** EXTRAIT CHOISI **
LES CHAÎNES HÔTELIÈRES « PREMIER PRIX » ONT-ELLE MANGÉ LEUR PAIN BLANC ?
On les connaît toutes : F1 (ex-Formule 1, la première lancée en 1987), Première Classe, Ibis Budget (ex-Etap Hotel), etc. En France, les enseignes premier prix ou proches regroupent près de 800 adresses, soit 1/4 des hôtels de chaînes intégrées, contre près de 980 en 2016. Rien que chez F1, avec plus de 300 unités en 2007, on n’en compte aujourd’hui plus qu’environ 130. Beaucoup sont devenus des « hôtels sociaux » accueillant, à la demande des préfectures, des familles de migrants en attente de régularisation de leur situation.

** LISTE DES DONNÉES **
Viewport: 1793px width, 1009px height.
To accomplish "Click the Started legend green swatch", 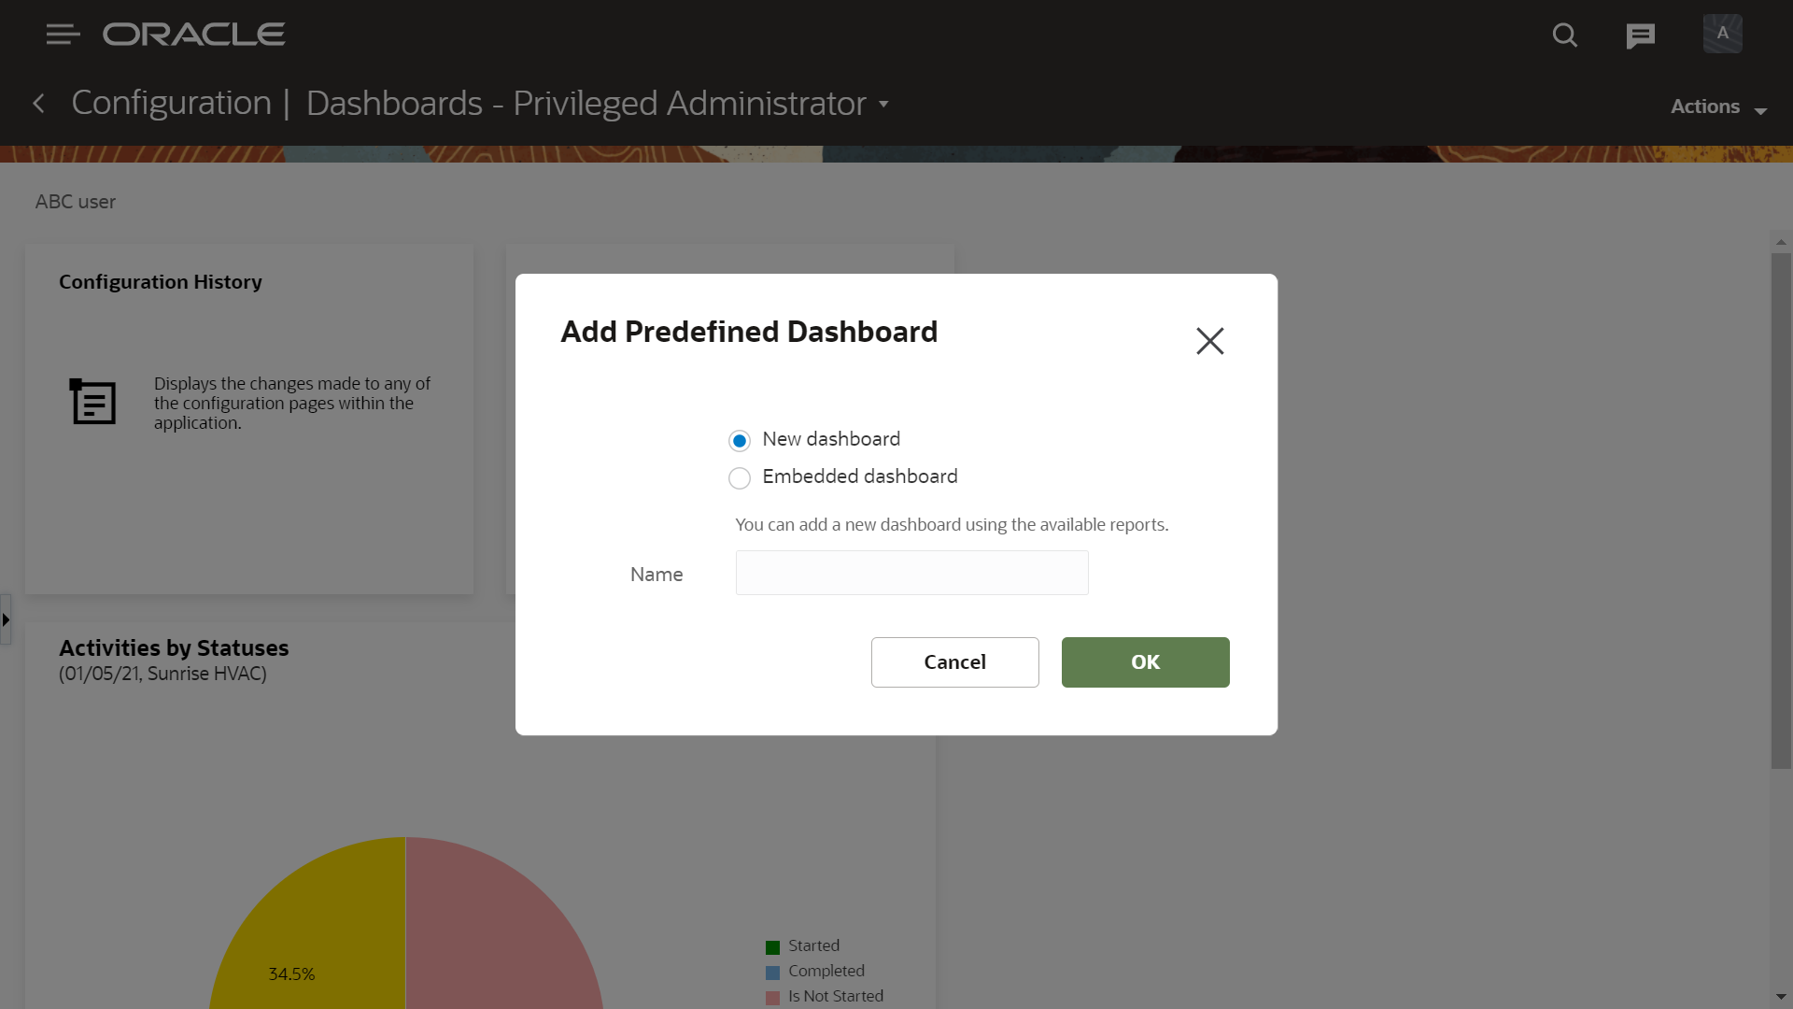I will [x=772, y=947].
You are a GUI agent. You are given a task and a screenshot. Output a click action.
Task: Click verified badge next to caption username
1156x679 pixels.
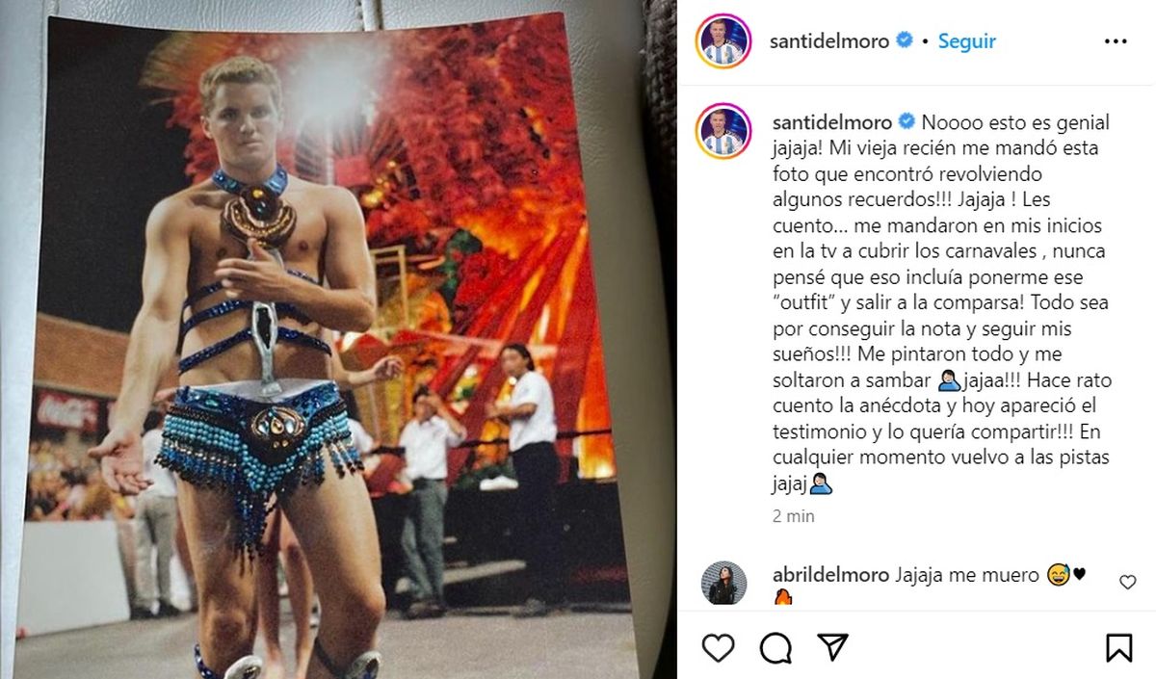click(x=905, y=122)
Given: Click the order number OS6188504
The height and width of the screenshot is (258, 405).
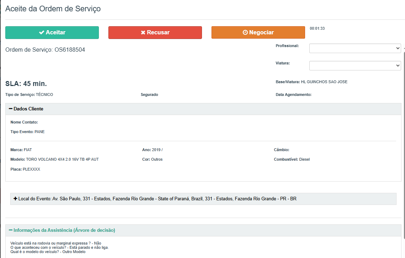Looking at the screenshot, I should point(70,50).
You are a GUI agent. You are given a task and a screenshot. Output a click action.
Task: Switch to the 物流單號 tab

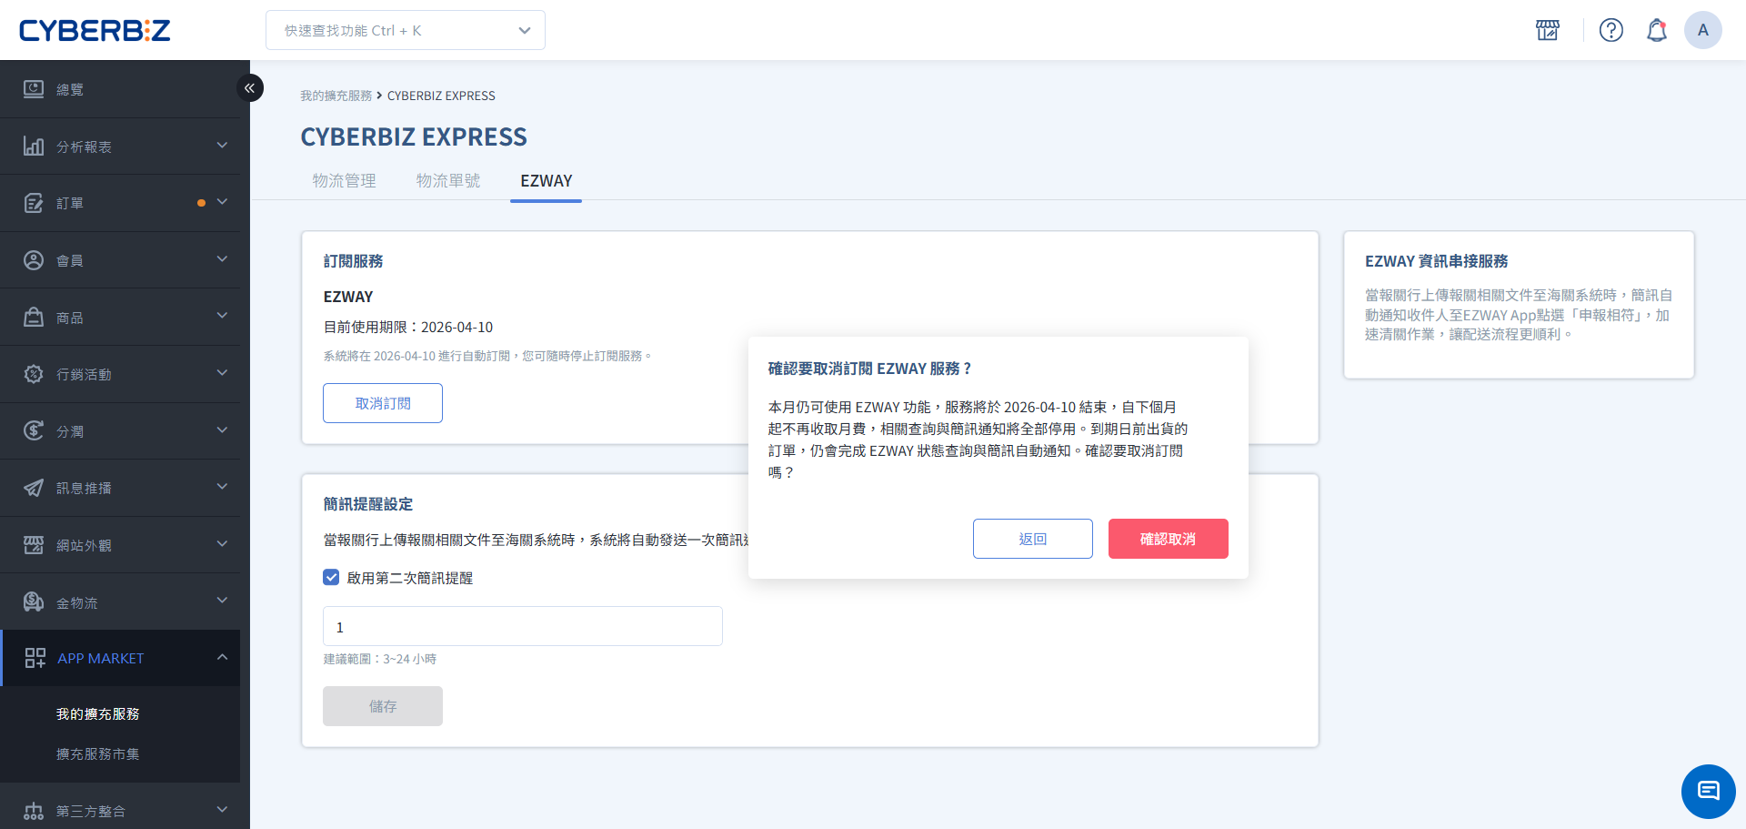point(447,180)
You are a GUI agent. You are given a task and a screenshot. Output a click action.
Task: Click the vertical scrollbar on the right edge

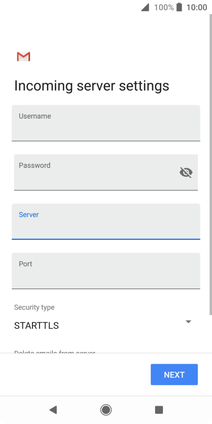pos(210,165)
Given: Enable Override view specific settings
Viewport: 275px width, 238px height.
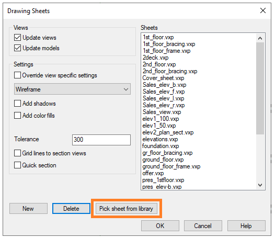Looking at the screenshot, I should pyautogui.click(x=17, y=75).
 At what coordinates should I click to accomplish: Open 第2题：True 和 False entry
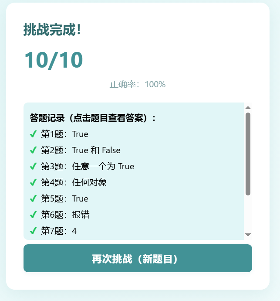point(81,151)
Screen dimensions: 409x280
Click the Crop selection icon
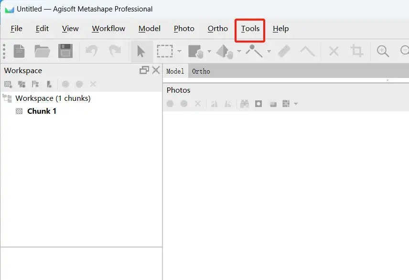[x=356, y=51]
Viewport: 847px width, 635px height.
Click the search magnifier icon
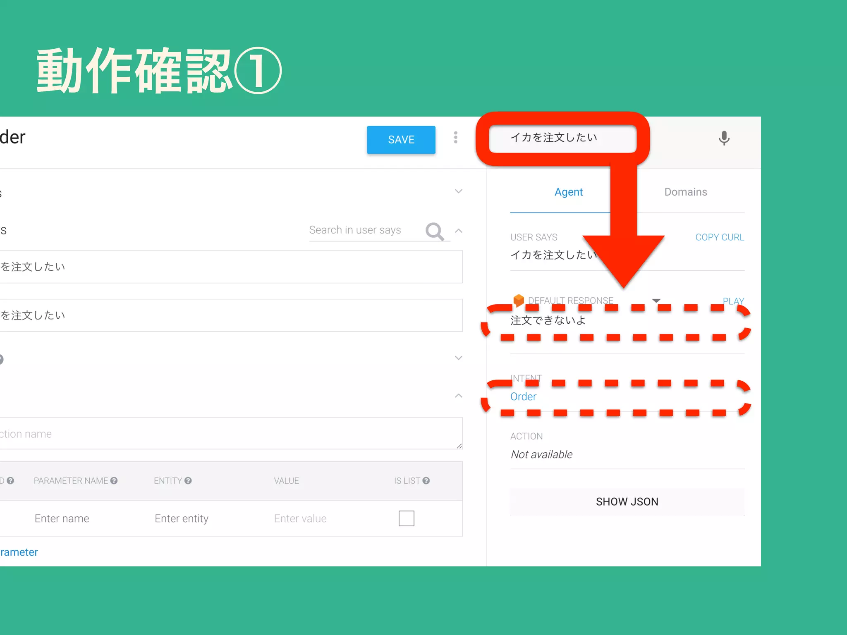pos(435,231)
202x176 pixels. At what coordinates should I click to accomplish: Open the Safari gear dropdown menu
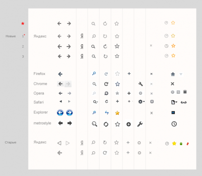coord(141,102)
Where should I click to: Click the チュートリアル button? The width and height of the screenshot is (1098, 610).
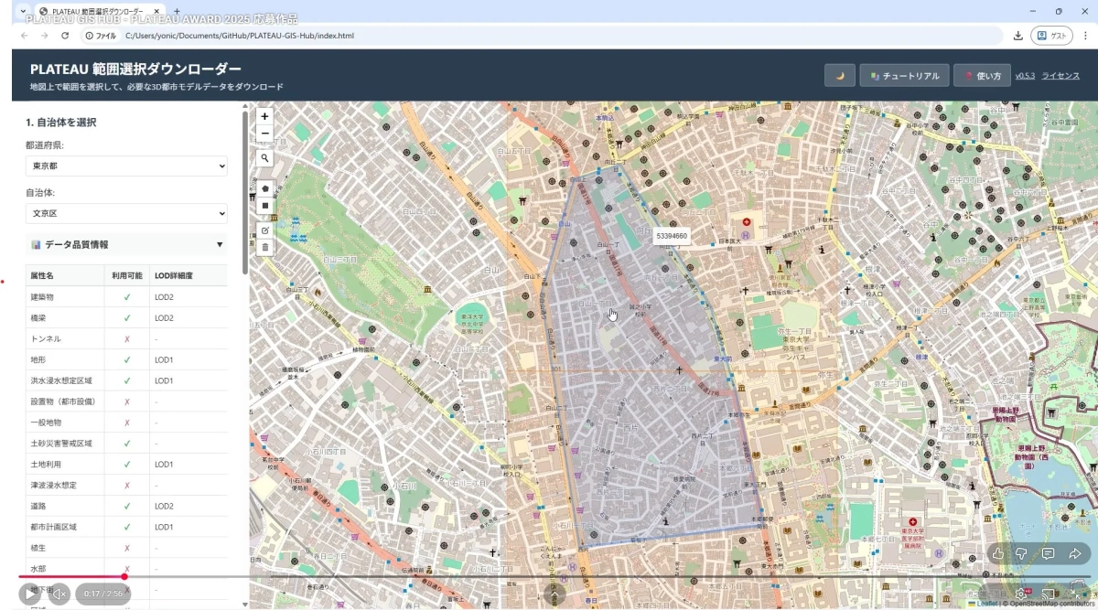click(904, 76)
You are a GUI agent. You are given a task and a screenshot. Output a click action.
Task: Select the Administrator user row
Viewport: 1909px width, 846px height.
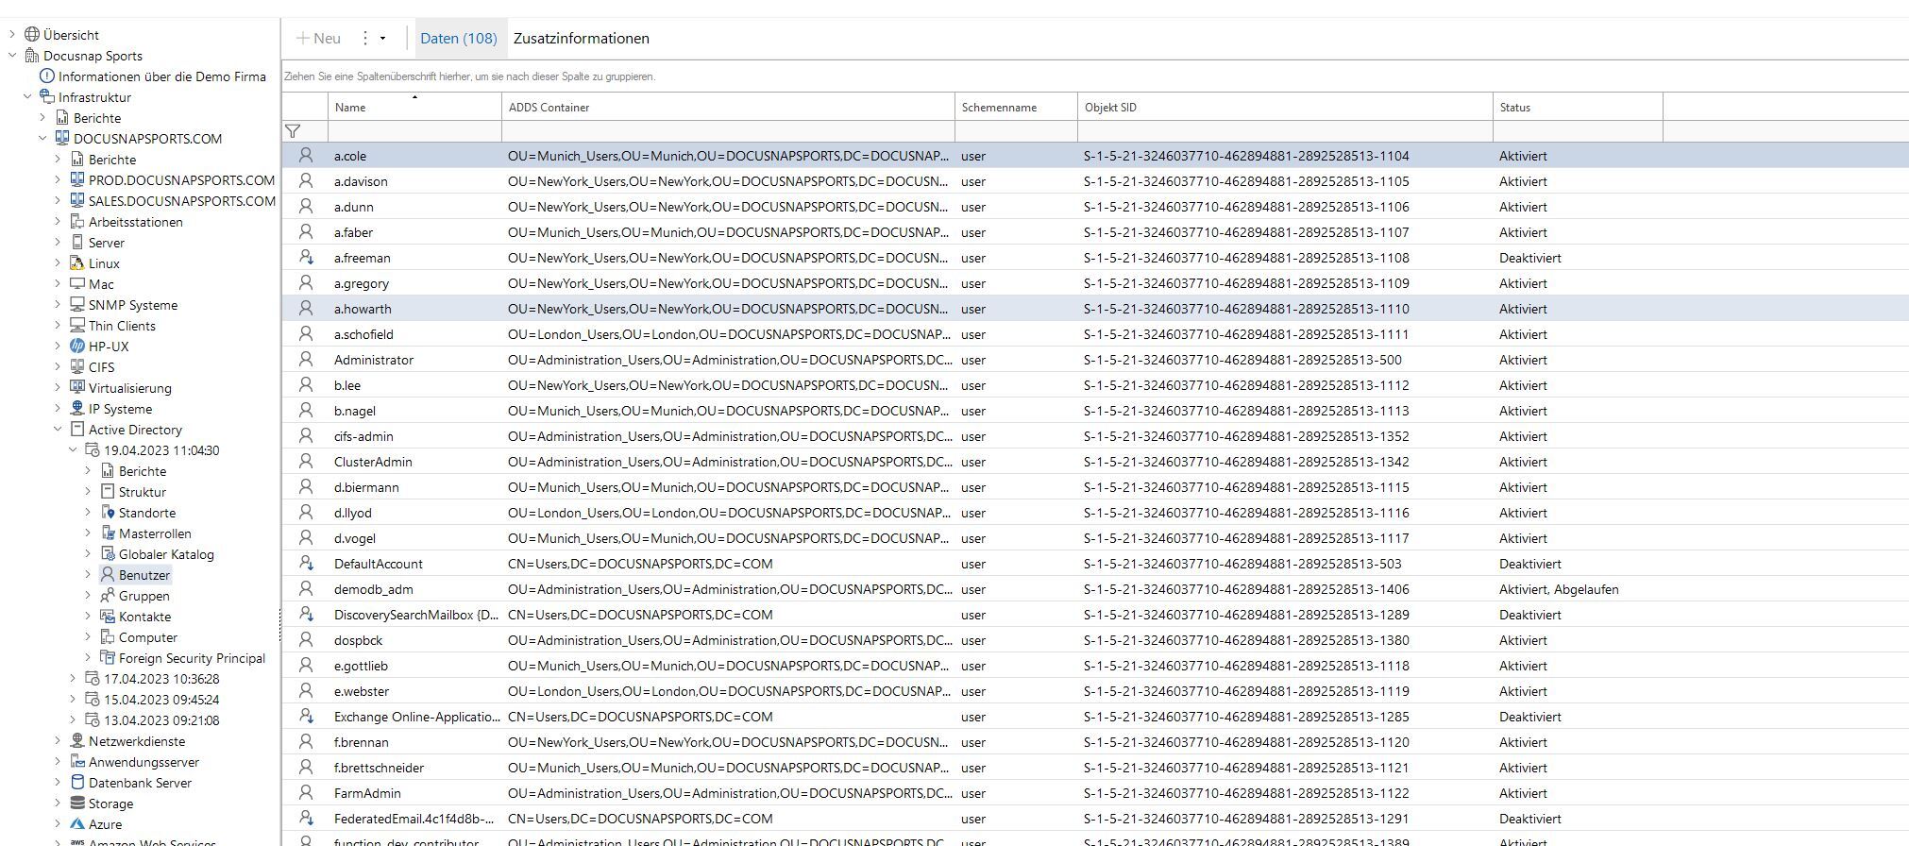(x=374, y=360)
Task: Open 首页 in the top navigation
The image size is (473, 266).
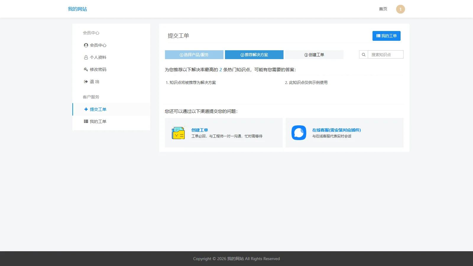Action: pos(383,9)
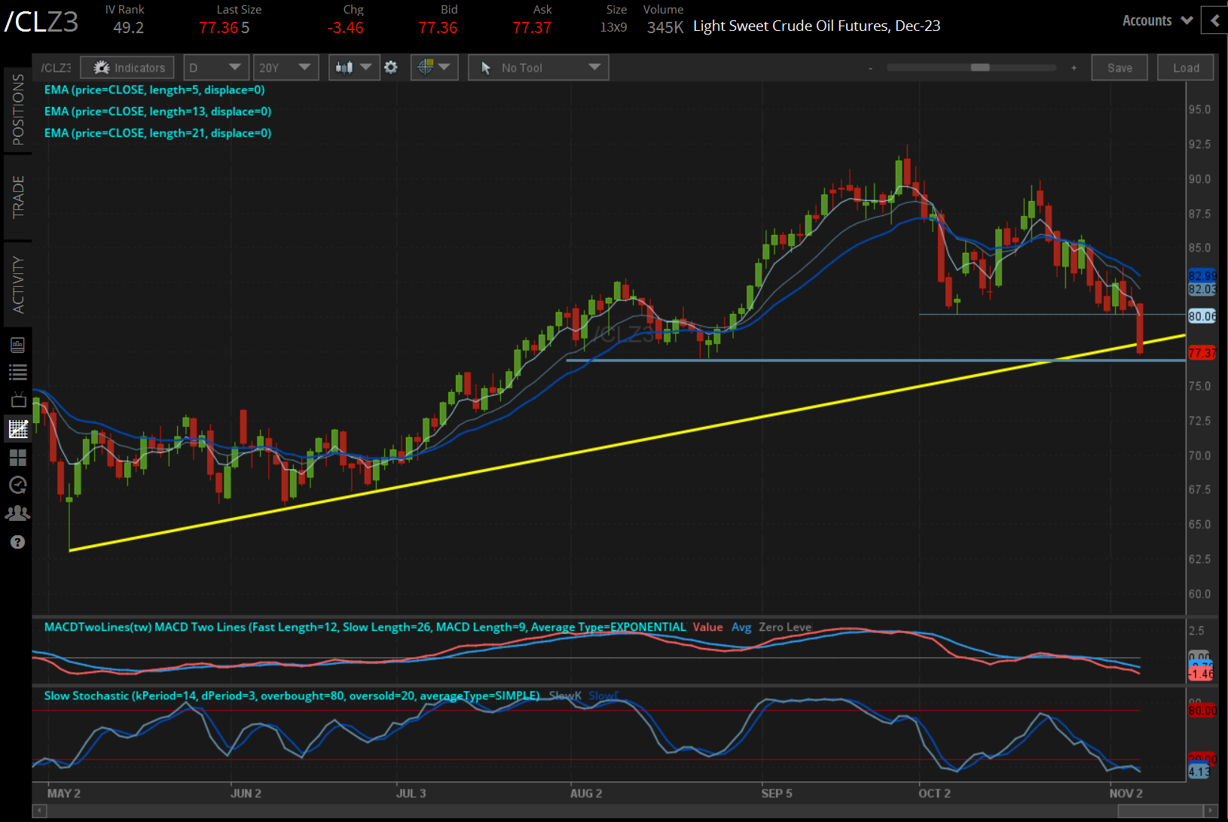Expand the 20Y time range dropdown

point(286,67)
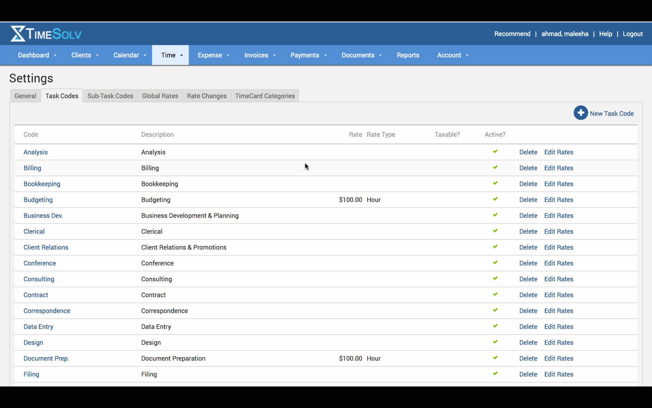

** OBJECTIF **
Répondez d'après l'extrait :
(a) En quelle année la chaîne F1 a-t-elle été lancée ?
(b) Combien d'adresses les enseignes premier prix ou proches regroupaient-elles en 2016 ?
(c) Combien d'unités F1 compte-t-on aujourd'hui ?
Appuyez-vous uniquement sur l'extrait.

** RÉPONSE PROPOSÉE **
(a) En 1987.
(b) Près de 980.
(c) Environ 130.